• Task item
Look through the lines below and copy each one that includes "computer".

• Extracted data
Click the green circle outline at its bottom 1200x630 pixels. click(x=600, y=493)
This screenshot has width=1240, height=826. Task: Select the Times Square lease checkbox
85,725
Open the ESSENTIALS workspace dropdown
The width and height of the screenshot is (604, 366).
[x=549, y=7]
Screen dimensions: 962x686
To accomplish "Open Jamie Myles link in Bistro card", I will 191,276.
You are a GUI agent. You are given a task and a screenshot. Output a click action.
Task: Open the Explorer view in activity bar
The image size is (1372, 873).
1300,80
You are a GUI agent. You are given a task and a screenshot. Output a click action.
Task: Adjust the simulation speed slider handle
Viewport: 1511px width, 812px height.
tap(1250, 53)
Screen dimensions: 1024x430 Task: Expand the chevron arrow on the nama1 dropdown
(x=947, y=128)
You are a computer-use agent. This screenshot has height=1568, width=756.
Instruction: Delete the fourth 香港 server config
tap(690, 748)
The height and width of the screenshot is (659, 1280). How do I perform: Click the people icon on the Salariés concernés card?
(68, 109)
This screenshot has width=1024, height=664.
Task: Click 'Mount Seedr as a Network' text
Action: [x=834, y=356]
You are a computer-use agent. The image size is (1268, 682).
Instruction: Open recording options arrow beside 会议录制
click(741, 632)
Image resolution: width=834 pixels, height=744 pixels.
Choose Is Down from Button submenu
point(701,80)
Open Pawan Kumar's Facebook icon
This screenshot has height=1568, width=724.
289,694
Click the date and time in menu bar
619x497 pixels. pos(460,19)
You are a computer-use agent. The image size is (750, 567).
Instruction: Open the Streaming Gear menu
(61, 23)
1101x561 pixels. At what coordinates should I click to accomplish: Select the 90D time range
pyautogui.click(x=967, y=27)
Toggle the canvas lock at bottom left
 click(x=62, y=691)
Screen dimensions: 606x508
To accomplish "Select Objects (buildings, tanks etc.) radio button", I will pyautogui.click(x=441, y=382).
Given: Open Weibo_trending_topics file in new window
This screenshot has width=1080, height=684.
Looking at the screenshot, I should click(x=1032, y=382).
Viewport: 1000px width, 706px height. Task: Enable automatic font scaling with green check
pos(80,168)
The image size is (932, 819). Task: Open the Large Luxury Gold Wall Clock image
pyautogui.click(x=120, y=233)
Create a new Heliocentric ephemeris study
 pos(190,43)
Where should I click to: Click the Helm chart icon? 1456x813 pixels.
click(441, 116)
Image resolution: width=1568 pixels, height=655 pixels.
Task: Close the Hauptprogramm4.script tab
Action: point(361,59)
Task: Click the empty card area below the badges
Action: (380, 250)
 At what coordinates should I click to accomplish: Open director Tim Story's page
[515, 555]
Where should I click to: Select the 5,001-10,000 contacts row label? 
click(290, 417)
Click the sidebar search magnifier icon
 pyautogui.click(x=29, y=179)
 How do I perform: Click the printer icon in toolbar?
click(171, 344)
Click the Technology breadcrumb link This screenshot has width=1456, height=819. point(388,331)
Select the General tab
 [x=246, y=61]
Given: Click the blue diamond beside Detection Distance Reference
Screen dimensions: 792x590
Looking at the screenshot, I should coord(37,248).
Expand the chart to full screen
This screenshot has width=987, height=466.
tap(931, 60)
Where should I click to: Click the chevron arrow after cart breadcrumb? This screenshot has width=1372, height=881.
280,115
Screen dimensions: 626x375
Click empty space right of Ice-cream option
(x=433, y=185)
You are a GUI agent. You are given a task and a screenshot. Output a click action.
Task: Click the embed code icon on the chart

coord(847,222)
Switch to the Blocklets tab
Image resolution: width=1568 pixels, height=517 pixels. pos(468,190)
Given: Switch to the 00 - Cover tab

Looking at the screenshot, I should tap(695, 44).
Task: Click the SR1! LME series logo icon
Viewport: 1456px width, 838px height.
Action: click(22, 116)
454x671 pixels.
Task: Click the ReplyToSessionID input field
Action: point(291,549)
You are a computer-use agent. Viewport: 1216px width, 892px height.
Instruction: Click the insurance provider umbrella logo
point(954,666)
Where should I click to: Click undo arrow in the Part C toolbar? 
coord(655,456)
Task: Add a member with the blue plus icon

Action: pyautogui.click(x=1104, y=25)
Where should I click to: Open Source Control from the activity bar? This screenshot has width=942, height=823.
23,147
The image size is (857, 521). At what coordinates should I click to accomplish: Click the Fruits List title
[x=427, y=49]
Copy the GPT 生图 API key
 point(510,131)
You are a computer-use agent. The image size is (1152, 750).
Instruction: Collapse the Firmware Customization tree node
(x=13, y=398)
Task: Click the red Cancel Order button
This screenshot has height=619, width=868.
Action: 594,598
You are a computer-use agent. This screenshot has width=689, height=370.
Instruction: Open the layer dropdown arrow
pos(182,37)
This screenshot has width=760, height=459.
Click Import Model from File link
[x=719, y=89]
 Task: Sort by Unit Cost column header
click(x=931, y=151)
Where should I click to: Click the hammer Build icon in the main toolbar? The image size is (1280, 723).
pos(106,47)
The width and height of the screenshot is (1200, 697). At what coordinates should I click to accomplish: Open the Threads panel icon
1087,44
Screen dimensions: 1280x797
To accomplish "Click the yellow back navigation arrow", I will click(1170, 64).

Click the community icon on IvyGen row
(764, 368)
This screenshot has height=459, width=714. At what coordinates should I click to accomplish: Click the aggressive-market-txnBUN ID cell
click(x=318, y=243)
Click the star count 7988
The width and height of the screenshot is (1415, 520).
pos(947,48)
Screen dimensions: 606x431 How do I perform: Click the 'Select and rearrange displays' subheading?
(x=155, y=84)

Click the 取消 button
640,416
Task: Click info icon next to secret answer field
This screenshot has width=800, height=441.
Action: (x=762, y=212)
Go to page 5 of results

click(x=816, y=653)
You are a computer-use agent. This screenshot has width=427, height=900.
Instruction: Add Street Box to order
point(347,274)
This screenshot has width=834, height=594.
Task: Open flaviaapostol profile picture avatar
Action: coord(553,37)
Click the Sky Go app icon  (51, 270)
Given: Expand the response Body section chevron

• Solved problem
You are a computer-use agent. This screenshot has height=1568, width=756.
You are a computer-use agent. The image size is (1268, 682).
You are a computer-use agent. The image size is (750, 567).
You are a computer-use agent. Viewport: 1216px width, 892px height.
You are a computer-use agent. The image size is (1152, 750).
You are a computer-use agent. This screenshot has width=689, height=370.
You are a computer-use agent. This screenshot has width=427, height=900.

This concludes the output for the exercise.